Segment Start: Material for this task
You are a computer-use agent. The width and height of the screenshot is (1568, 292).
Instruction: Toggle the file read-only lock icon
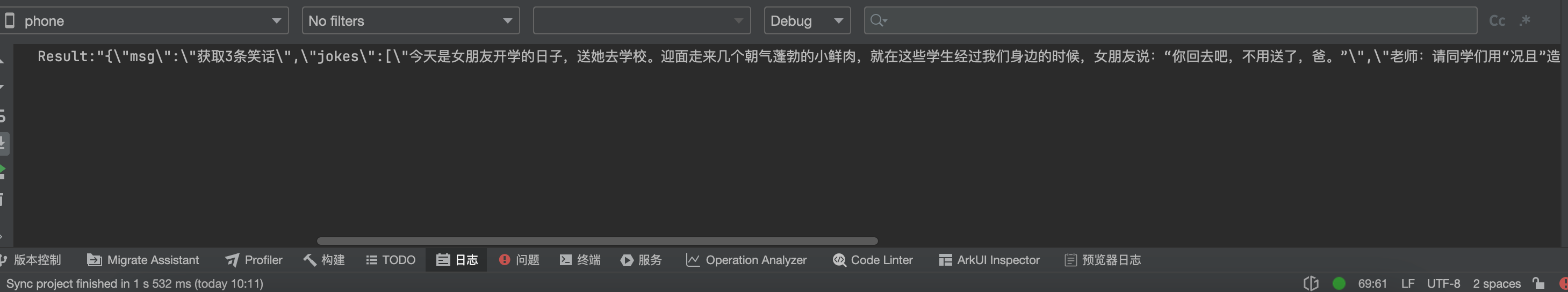pyautogui.click(x=1538, y=283)
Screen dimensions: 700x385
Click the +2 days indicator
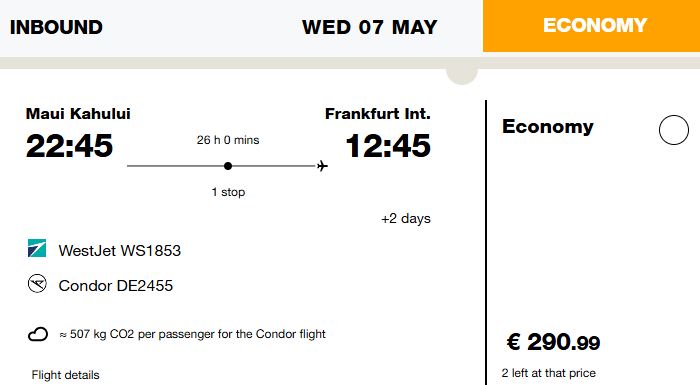406,219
Segment End: Material for this task
If any image appears in the entries, omit it and return the rest verbatim.

* **Result below**
You are a computer-use agent. The width and height of the screenshot is (1568, 292).
Instruction: Toggle the file read-only lock icon
pyautogui.click(x=1538, y=283)
Screen dimensions: 700x385
Click the +2 days indicator
406,219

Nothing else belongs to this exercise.